What lines of the material below hold the string "Image"? Copy them out.

★ ★ ★ ★ ★ ★ ★

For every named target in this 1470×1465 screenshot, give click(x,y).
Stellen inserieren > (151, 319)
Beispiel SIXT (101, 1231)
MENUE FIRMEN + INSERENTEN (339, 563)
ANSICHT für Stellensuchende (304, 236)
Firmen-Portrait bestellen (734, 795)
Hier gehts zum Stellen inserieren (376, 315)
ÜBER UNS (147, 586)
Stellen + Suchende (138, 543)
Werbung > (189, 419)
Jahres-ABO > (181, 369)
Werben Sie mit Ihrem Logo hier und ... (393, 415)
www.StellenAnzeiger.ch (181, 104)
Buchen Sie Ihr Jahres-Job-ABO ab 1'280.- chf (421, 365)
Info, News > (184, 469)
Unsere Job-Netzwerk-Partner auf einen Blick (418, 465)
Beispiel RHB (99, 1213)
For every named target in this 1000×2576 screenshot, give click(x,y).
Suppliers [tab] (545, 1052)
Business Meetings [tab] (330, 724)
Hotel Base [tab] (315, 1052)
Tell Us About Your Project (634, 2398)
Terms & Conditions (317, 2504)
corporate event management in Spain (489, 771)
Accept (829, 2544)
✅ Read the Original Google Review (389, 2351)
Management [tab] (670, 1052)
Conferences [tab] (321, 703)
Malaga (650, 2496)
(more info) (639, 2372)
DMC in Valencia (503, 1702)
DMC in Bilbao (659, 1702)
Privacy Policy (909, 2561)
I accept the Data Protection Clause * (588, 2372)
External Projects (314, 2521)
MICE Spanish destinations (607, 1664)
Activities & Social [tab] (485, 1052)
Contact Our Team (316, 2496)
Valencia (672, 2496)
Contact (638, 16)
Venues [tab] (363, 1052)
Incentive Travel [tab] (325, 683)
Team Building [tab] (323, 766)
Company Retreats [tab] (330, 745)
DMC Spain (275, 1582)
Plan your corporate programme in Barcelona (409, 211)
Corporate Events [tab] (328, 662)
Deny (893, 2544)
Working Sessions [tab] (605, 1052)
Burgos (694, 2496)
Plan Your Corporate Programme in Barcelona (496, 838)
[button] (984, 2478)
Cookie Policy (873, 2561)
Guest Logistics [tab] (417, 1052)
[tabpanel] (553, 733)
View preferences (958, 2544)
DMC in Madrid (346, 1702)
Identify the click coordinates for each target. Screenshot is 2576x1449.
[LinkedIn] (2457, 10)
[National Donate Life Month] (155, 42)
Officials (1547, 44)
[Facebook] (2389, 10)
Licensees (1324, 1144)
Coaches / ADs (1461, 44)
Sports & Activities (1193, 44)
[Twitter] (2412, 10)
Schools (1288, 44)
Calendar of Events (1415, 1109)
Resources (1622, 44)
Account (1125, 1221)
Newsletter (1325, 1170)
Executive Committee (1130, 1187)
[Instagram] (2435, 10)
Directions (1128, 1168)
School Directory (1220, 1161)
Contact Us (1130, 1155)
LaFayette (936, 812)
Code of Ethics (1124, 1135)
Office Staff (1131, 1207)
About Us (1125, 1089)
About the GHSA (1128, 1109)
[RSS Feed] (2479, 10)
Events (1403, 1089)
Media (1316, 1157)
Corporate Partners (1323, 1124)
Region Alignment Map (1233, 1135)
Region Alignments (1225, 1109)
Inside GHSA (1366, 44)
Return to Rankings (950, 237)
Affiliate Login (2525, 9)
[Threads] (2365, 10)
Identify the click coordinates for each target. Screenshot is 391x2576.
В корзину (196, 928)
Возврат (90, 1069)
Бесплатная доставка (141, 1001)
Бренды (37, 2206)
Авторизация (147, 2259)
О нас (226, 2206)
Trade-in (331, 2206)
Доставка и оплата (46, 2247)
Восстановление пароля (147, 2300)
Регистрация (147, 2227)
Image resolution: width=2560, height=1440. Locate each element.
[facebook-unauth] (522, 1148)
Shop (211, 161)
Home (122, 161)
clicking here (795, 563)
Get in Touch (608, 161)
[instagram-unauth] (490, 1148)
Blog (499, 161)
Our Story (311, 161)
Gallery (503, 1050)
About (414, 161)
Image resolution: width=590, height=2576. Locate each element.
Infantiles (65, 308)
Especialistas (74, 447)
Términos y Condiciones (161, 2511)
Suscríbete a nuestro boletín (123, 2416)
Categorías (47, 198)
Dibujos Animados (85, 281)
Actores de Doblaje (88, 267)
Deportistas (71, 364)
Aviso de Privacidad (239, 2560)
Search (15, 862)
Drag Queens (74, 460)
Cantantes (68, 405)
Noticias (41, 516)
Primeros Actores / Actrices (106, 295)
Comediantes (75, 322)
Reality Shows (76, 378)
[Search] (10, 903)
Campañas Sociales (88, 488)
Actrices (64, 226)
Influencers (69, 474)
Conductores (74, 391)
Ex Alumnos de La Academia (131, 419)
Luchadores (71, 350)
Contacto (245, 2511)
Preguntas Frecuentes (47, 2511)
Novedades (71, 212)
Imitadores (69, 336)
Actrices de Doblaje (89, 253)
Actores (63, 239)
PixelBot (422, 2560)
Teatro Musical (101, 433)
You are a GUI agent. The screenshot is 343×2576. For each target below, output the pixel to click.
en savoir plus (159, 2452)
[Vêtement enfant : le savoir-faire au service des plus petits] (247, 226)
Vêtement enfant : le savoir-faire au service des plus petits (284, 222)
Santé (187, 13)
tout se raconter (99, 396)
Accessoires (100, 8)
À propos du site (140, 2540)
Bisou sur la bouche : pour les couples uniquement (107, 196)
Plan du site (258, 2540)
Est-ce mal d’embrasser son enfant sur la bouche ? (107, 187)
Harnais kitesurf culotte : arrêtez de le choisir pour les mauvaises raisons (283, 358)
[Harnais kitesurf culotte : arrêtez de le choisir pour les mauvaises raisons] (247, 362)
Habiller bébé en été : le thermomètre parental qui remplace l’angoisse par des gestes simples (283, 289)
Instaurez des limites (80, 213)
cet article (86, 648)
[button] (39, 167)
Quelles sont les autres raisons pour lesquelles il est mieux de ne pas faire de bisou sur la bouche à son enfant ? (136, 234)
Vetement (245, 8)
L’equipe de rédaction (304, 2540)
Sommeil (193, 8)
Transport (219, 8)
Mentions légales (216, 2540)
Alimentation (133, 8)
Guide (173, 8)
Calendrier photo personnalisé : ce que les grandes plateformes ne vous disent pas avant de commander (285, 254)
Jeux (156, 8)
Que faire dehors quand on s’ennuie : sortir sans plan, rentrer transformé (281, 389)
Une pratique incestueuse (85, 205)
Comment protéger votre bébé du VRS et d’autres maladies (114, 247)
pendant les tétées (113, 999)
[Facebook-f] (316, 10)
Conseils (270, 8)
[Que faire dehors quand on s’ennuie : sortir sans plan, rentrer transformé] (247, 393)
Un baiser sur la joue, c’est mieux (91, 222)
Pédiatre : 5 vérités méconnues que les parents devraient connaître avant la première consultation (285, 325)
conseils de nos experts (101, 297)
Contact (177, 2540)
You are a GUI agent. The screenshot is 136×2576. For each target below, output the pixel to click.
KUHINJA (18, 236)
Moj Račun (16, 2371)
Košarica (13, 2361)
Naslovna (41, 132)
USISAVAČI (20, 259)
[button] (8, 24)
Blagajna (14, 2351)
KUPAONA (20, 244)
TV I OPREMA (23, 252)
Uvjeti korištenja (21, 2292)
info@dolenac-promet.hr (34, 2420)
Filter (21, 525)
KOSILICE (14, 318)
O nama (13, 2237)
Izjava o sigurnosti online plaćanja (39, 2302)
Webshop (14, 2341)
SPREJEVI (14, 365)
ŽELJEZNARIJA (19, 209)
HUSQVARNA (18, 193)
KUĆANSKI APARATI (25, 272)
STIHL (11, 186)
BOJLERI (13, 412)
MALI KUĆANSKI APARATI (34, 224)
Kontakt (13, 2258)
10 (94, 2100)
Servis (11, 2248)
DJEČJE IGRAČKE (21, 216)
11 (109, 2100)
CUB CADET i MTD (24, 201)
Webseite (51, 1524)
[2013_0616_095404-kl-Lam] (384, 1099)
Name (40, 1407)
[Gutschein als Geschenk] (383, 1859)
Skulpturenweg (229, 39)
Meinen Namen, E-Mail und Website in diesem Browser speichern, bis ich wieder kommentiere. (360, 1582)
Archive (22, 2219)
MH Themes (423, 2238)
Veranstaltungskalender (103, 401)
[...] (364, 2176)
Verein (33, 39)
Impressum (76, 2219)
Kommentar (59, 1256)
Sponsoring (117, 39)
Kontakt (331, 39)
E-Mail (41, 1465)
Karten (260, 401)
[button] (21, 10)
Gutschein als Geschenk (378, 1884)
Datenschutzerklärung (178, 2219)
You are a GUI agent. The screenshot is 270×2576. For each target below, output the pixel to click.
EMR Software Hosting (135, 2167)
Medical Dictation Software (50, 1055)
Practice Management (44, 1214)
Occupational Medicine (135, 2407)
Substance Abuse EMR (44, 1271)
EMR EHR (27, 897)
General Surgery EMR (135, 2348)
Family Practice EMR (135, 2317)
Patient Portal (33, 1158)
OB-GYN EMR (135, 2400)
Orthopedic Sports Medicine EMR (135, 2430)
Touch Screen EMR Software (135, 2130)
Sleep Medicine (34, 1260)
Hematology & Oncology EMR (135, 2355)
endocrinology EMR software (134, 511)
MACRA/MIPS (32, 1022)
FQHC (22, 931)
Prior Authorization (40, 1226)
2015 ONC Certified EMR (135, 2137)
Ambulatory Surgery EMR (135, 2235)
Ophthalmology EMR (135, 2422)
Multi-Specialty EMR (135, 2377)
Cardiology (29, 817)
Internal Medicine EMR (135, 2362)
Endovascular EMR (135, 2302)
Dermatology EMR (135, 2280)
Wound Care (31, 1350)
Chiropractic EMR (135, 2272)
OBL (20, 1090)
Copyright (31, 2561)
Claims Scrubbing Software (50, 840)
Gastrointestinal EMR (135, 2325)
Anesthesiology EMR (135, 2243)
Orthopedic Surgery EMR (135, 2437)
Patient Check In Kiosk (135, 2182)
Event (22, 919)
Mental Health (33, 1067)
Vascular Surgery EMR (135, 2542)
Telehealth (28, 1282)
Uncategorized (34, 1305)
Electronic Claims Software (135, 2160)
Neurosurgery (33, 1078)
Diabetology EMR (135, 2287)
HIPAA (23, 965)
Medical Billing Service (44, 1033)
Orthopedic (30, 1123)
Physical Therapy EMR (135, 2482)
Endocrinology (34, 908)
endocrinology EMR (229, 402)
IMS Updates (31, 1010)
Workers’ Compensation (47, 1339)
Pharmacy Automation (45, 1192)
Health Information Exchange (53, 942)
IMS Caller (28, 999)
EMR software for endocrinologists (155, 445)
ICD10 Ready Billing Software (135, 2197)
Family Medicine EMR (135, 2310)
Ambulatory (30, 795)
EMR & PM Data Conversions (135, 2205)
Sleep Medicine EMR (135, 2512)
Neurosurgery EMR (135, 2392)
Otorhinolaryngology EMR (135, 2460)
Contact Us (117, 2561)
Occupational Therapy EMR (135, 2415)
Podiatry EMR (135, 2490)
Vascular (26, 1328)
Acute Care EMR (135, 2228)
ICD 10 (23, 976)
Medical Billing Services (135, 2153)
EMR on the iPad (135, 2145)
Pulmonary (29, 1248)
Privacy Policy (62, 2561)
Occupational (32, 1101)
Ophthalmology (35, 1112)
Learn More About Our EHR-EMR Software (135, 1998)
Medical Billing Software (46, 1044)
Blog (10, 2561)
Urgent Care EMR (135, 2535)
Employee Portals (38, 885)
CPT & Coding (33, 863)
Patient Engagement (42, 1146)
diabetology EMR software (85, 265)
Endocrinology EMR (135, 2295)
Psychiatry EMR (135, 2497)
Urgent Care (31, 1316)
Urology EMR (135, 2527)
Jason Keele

★ ★ ★ ★ ★ ★ ★

Your solution ▸
Image resolution: width=2560, height=1440. Locate each element.
Image resolution: width=590, height=2576. Locate each element.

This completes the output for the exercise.